Einen umfangreichen Blick auf die Statistik unterlegte der Bürgermeister mit vielen Folien. Derzeit zählt die Marktgemeinde 1723 Einwohner; dazu kommen noch 172 Zweitwohnsitze. Das sind 35 Einwohner weniger als im Vorjahr. Außerdem ist zu erkennen, dass die Einwohner immer älter werden. 

Die Zahl der Arbeitsplätze am Ort stieg, sehr zur Freude von Koch, auf mehr als 700. Über 400 Pendler verdienen ihren Lebensunterhalt andernorts. 

556 724 Euro Schlüsselzuweisungen vom Staat flossen nach Königstein. Der Anteil der Gemeinde an der Einkommenssteuer lag bei 753 637 Euro. Der Bürgermeister äußerte sich zufrieden mit der Bilanz. Die Schulden seien leicht abgebaut worden. In der Summe von 3,5 Millionen Euro steckten auch die Kredite fürs Abwasser, die durch die entsprechende Gebühren gedeckt seien. 

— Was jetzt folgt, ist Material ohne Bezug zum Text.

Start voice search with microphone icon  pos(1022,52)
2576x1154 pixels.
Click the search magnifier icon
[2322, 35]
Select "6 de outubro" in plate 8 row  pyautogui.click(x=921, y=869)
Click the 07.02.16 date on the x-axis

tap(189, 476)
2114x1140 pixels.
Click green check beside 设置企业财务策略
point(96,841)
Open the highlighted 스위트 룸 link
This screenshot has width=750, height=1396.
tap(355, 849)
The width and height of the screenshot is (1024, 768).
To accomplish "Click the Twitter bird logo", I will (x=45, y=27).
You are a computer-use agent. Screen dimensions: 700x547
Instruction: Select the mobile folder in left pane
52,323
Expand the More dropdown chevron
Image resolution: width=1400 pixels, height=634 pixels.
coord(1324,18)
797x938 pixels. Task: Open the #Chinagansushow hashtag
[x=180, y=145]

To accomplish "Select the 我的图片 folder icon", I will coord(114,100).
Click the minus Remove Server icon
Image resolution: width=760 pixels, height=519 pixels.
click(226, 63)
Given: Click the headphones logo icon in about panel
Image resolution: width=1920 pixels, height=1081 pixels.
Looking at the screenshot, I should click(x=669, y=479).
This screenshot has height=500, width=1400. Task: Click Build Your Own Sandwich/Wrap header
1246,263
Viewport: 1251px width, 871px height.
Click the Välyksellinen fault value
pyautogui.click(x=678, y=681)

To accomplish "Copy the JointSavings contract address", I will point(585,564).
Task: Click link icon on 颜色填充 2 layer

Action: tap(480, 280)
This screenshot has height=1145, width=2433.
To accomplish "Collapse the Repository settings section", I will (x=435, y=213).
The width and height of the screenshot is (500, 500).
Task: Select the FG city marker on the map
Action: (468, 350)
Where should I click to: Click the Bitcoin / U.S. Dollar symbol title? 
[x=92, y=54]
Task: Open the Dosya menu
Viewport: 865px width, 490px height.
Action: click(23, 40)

Die Pro-Kopf-Verschuldung beträgt derzeit 2026 Euro; über 100 Euro weniger als im Jahr 2012. Außerdem sei die Steuerkraft auf 487 Euro gestiegen, erklärte der Bürgermeister. Das bedeute aber auch, dass die staatlichen Zuschüsse geringer ausfallen und die Kreisumlage steigt. 

Im Namen der Bürgerwind Königstein überreichte Beiratsmitglied Ernst Raab eine Spende von 2000 Euro. Sie solle für öffentliche Einrichtungen in der Gemeinde verwendet werden, zum Beispiel für Bolzplätze in Hannesreuth und Pruihausen. Anita Müller von der örtlichen Sparkasse überreichte einen Scheck über 500 Euro. Bürgermeister Hans Koch glaubte, dass die Gemeindebücherei und der Kindergarten das Geld gut gebrauchen könnten. 

Mit dem Besuch der Versammlung war das Gemeindeoberhaupt hochzufrieden. Über 50 Personen füllten die Wirtsstube, darunter fast der gesamte Marktrat.